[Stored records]
▬▬▬
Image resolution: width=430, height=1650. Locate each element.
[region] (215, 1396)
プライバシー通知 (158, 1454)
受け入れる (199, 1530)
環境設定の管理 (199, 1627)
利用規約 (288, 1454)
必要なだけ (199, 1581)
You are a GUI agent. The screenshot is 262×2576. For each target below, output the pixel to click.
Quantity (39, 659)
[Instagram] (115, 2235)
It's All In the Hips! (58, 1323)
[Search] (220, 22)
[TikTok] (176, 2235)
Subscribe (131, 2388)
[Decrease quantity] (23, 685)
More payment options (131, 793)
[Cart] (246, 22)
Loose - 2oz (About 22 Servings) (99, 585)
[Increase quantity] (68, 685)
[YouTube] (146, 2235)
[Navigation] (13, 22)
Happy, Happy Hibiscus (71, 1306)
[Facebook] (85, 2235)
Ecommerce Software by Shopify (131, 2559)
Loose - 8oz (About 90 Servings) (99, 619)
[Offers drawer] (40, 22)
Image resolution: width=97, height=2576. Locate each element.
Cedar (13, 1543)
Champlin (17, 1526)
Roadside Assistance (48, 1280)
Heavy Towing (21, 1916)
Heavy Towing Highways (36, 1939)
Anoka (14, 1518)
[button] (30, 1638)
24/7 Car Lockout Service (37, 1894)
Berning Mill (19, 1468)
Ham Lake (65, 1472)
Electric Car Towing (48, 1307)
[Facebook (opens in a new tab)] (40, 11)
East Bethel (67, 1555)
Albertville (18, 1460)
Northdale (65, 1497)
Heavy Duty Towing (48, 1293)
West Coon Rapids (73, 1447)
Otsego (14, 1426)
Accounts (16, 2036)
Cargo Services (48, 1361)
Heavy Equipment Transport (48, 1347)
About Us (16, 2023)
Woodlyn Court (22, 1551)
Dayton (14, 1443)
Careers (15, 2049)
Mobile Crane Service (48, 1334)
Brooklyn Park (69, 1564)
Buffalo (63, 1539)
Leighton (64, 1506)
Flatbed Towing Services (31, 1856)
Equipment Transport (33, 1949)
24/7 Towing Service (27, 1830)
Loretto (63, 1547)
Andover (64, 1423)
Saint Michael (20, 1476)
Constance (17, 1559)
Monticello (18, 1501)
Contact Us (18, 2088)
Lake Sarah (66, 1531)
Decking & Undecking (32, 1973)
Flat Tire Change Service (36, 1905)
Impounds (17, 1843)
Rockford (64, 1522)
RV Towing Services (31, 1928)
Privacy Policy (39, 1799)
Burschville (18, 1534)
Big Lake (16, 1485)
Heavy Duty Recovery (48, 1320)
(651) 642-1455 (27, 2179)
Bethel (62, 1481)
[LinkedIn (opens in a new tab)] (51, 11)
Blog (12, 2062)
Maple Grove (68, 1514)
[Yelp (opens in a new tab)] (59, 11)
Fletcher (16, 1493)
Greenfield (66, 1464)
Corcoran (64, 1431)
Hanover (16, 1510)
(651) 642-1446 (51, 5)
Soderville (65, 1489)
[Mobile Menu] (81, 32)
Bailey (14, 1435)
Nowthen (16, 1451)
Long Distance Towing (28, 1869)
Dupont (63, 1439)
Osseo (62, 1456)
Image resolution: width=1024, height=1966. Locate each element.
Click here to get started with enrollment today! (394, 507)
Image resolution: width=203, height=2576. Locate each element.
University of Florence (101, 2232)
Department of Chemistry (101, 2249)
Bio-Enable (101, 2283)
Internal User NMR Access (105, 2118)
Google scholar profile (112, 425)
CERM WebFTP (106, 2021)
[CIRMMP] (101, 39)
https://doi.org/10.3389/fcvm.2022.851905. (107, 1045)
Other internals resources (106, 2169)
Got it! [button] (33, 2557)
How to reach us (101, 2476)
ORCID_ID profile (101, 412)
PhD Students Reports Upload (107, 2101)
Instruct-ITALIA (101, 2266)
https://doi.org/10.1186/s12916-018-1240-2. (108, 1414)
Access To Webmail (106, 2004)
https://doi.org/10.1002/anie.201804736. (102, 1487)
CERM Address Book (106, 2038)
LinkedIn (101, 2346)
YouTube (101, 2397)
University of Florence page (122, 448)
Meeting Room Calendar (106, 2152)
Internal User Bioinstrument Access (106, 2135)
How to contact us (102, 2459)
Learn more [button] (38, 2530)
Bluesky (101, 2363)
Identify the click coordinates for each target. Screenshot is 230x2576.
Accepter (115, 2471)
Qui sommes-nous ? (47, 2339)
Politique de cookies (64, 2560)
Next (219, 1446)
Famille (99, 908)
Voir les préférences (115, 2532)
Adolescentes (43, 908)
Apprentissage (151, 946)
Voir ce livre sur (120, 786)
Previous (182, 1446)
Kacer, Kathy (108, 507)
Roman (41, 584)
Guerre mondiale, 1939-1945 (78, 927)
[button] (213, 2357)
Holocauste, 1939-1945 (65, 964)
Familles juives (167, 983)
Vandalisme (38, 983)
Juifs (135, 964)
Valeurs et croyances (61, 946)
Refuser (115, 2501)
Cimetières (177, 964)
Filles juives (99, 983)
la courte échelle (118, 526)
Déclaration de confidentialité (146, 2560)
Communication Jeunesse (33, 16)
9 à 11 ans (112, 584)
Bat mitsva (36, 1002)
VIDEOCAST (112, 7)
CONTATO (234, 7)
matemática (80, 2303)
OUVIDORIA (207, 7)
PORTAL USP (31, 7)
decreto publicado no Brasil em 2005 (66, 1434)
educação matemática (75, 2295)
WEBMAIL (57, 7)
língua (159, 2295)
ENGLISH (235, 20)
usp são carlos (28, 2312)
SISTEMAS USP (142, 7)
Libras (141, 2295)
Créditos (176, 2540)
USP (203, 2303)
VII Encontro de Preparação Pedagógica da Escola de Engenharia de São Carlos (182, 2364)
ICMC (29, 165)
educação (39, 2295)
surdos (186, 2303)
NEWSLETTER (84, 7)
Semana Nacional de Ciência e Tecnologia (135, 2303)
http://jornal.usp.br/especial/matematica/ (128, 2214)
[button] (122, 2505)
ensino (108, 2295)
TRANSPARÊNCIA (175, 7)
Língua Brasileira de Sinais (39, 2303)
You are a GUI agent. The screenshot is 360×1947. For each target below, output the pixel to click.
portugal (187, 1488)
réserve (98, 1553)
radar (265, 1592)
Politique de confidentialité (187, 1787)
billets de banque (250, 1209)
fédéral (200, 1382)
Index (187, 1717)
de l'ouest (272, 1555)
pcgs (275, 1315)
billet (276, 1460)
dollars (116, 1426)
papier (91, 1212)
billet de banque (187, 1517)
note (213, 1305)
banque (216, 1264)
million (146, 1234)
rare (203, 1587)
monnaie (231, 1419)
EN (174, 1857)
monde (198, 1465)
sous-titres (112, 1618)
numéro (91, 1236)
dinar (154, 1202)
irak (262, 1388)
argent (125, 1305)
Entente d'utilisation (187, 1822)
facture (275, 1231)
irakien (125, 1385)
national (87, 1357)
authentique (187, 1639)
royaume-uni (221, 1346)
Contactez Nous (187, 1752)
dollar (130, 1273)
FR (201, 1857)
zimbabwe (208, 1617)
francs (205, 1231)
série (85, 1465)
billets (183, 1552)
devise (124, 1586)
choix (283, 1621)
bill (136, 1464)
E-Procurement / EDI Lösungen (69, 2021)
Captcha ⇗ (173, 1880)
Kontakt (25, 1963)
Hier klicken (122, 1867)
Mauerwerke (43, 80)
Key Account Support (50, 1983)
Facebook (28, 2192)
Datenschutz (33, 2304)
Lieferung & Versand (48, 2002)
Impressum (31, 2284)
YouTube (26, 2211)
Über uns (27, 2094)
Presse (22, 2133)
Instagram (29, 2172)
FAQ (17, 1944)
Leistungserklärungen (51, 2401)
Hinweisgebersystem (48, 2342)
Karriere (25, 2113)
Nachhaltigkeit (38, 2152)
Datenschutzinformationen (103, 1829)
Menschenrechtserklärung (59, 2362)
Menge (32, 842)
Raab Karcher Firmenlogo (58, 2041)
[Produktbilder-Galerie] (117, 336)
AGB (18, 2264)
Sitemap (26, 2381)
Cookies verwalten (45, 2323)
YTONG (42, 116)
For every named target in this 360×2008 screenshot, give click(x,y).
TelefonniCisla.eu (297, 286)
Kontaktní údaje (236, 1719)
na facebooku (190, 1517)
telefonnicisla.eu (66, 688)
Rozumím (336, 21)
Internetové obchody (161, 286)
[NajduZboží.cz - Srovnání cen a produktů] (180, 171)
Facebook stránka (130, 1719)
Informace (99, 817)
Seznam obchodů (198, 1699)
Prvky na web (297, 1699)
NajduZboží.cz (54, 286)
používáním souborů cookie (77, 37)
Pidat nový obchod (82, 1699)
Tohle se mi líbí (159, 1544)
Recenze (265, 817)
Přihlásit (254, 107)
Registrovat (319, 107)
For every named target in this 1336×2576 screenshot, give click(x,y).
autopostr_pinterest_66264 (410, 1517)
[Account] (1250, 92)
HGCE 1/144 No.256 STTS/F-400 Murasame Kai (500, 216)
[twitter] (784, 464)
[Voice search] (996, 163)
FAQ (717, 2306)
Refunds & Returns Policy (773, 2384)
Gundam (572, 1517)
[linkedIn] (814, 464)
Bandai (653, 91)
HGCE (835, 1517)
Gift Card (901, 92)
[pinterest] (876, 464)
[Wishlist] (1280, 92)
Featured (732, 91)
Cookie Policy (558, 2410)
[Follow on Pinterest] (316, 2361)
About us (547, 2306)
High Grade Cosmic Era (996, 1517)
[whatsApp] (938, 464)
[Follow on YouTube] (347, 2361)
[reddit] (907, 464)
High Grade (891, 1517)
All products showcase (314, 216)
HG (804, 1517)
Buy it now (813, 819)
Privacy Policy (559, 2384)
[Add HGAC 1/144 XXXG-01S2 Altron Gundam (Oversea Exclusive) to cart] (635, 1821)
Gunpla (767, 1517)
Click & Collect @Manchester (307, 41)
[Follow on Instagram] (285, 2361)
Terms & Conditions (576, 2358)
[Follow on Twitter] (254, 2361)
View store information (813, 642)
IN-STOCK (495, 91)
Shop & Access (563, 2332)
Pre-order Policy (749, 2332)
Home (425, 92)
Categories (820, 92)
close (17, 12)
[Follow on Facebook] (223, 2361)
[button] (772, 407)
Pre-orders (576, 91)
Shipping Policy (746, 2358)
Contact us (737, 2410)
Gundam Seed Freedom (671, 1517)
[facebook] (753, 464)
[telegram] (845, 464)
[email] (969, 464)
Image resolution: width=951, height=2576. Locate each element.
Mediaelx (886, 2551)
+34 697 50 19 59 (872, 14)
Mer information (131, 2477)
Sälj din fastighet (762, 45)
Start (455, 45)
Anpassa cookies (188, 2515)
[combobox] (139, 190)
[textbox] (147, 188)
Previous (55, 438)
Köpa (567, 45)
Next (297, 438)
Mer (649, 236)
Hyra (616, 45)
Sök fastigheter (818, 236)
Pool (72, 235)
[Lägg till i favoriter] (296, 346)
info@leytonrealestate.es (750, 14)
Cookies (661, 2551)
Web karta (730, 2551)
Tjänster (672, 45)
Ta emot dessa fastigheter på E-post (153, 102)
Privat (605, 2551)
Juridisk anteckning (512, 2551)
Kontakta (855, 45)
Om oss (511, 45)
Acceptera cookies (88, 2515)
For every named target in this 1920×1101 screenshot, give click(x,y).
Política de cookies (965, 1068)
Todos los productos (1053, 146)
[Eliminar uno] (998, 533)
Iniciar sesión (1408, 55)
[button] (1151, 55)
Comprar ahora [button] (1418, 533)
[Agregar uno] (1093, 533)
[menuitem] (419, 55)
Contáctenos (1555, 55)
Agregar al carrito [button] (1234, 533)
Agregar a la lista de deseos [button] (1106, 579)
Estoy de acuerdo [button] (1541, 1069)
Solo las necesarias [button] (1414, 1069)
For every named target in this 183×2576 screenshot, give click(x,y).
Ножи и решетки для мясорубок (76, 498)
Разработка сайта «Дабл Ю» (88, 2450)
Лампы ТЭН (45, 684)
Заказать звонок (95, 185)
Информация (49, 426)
▬▬▬
Task statement
Print exactly the lines above from the one with "bill (136, 1464)" to the one with "FAQ (17, 1944)", including both.

Task response
bill (136, 1464)
E-Procurement / EDI Lösungen (69, 2021)
Captcha ⇗ (173, 1880)
Kontakt (25, 1963)
Hier klicken (122, 1867)
Mauerwerke (43, 80)
Key Account Support (50, 1983)
Facebook (28, 2192)
Datenschutz (33, 2304)
Lieferung & Versand (48, 2002)
Impressum (31, 2284)
YouTube (26, 2211)
Über uns (27, 2094)
Presse (22, 2133)
Instagram (29, 2172)
FAQ (17, 1944)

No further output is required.